= Current liability =

Liabilities of the business that are to be settled in cash

Current liabilities in accounting refer to the liabilities of a business that are expected to be settled in cash within one fiscal year or the firm's operating cycle, whichever is longer. These liabilities are typically settled using current assets or by incurring new current liabilities.

Key examples of current liabilities include accounts payable, which are generally due within 30 to 60 days, though in some cases payments may be delayed. Current liabilities also include the portion of long-term loans or other debt obligations that are due within the current fiscal year. The proper classification of liabilities is essential for providing accurate financial information to investors and stakeholders.

The classification of liabilities also plays a role in determining financial ratios, such as the current ratio—calculated as current assets divided by current liabilities. A higher current ratio indicates that the business has sufficient current assets to cover its obligations over the coming year, suggesting stronger liquidity. The difference between current assets and current liabilities is referred to as trade working capital.

==Classification==
As provided by IAS 1, paragraph 69, a liability is classified as current if any of the following conditions are met:
- it is expected to be settled in the entity's normal operating cycle;
- it is held primarily by the entity for trading purposes;
- it is due for settlement within twelve months after the reporting period; or
- there is no right to defer settlement for at least twelve months after the reporting period.

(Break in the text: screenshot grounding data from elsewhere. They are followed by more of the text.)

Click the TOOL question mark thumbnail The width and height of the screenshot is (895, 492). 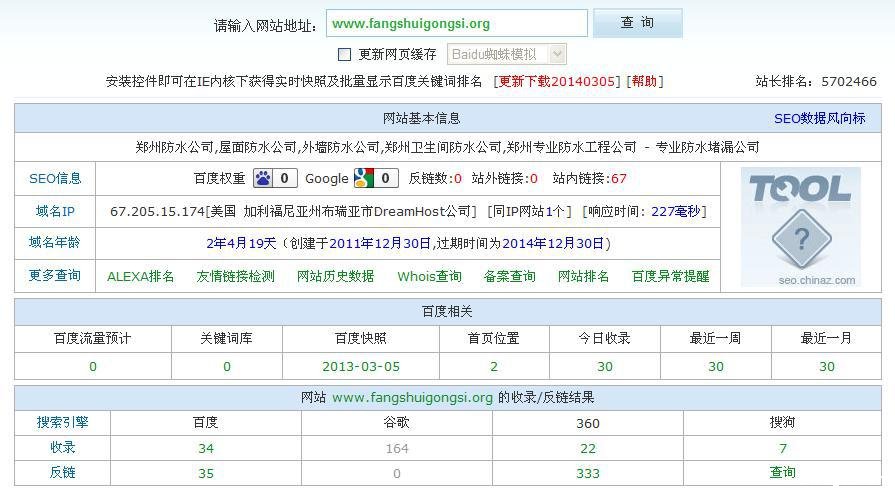tap(800, 228)
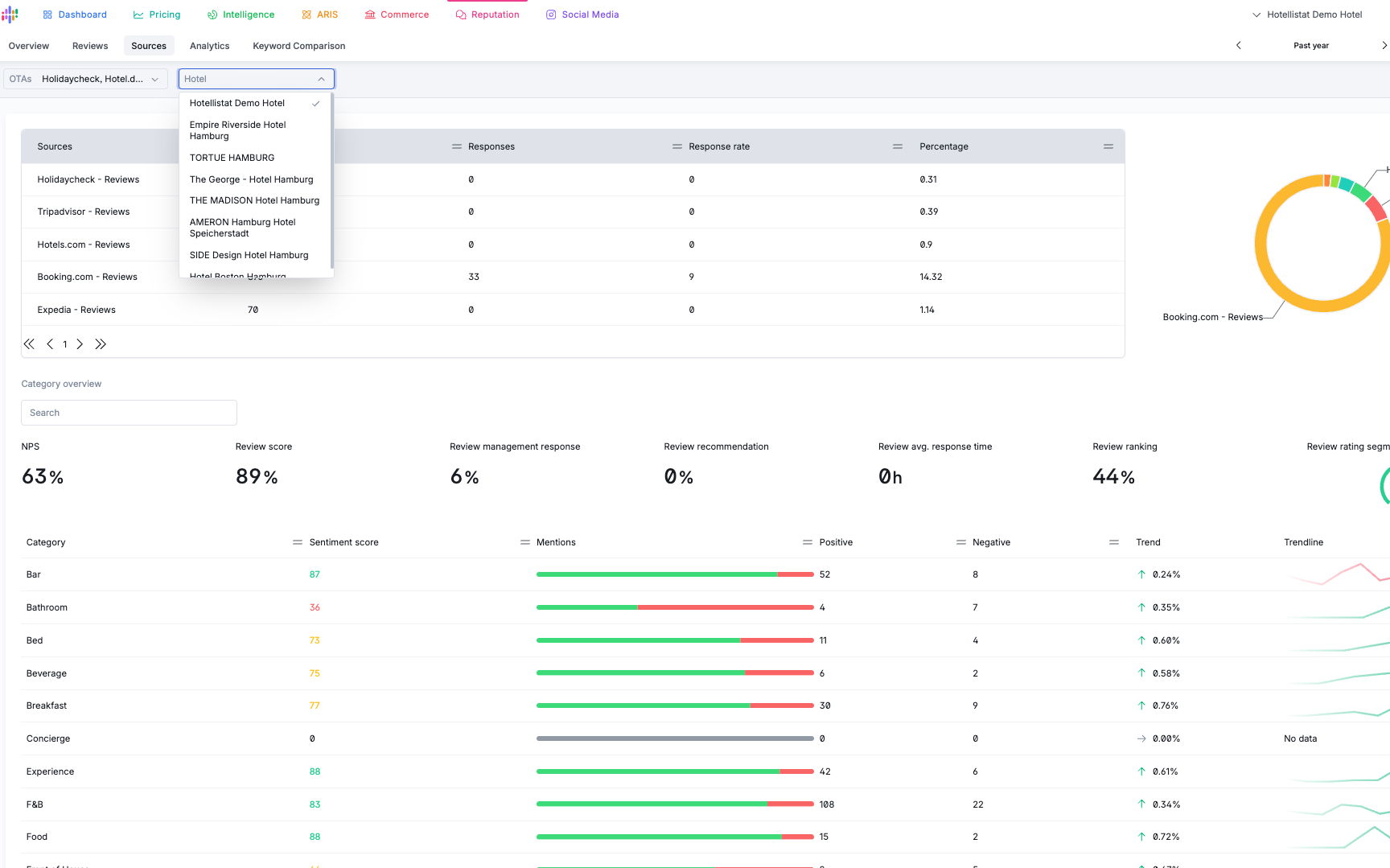Switch to the Analytics tab
The height and width of the screenshot is (868, 1390).
209,46
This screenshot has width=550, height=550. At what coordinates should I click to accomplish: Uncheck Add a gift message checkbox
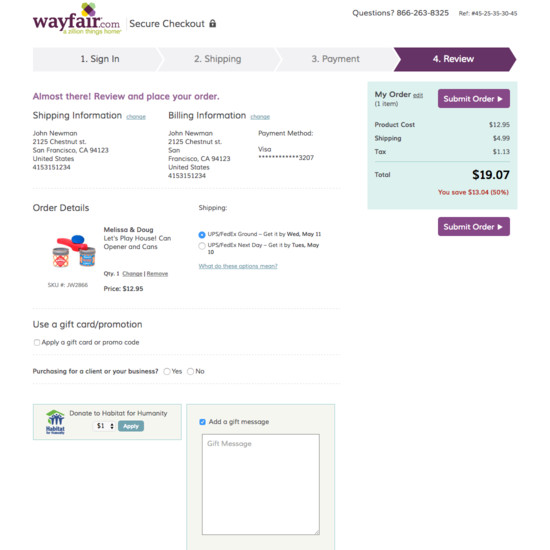pyautogui.click(x=202, y=422)
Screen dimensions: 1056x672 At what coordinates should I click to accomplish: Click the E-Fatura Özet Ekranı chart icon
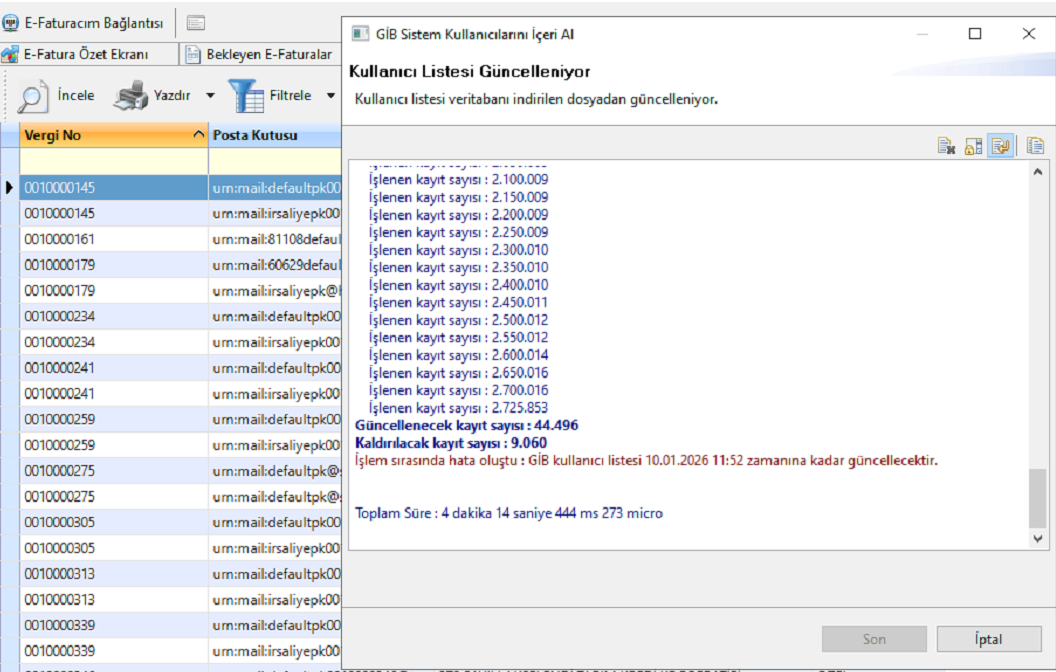[11, 54]
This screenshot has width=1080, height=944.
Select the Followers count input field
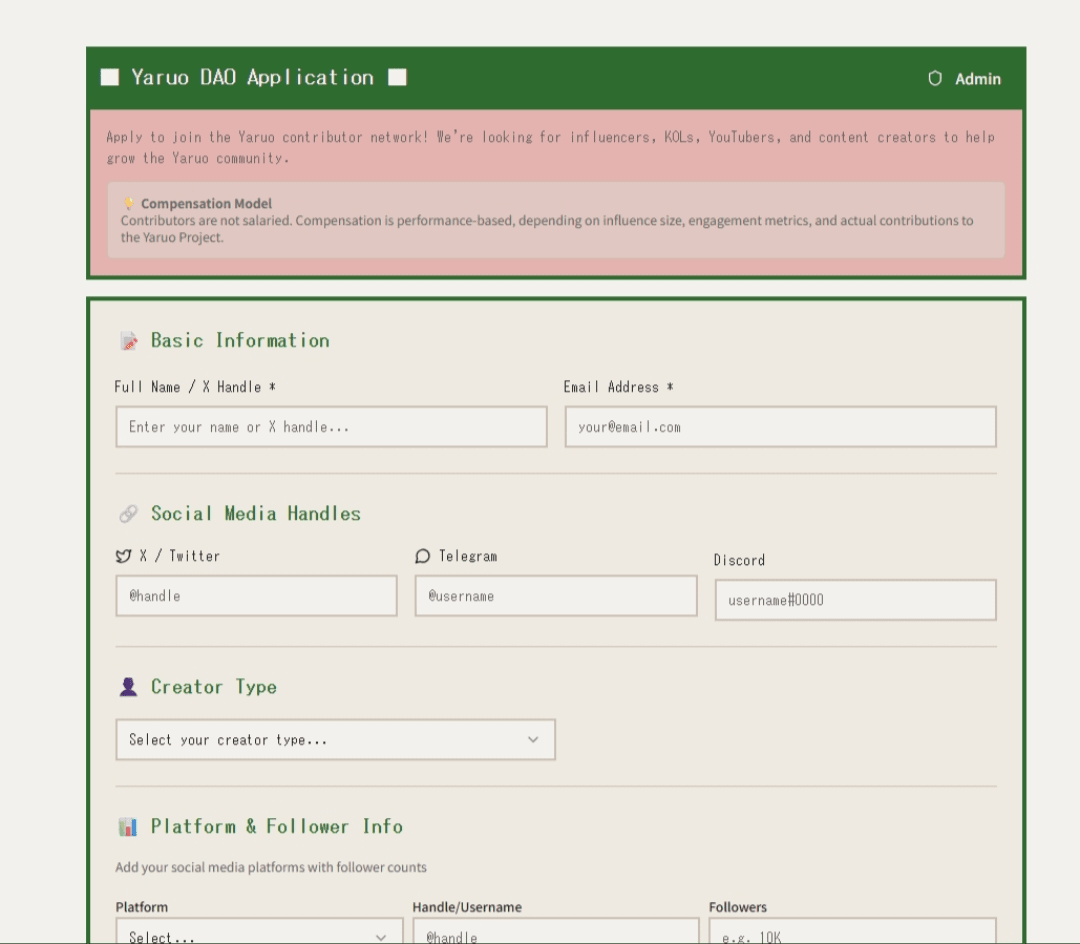pyautogui.click(x=852, y=934)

Beginning on January 1, 2024, the International Accounting Standards Board amended IAS 1 with regards to the classification of certain liabilities as current or noncurrent in the presentation in financial statements. Previously, the IAS 1 required that, for a liability to be classified as current, it must not have an "unconditional right" to be deferred for at least 12 months after the reporting date. The board removed this requirement, instead, the right to postpone the settlement must have substance and should exist at the reporting date.

Trade payables and accruals for employee and operating costs are considered part of working capital in an entity’s normal operating cycle and are classified as current liabilities, even if they are settled more than twelve months after the reporting period. Specifically, these items are classified as current if due within one year or the duration of the operating cycle, whichever is longer. If the normal operating cycle is not clearly defined, it is assumed to last twelve months.

Additionally, other current liabilities not part of the normal operating cycle are also classified as current if they are due for settlement within twelve months after the reporting period or are held primarily for trading purposes. Examples of these other current liabilities include financial liabilities held for trading, bank overdrafts, dividends payable, income tax payable, other non-trade payables due within a year, and the current portion of non-current financial liabilities.

==Measurement==
All liabilities are conceptually measured initially at present value and subsequently at amortized cost. The Financial Accounting Standards Board (FASB), for instance, declared that all liabilities will be measured at fair value instead of historical cost. However, in practice, current liabilities or short-term obligations are measured and reported at their face amount rather than being discounted. This is because the difference between the face amount and the present value is typically immaterial and can be disregarded.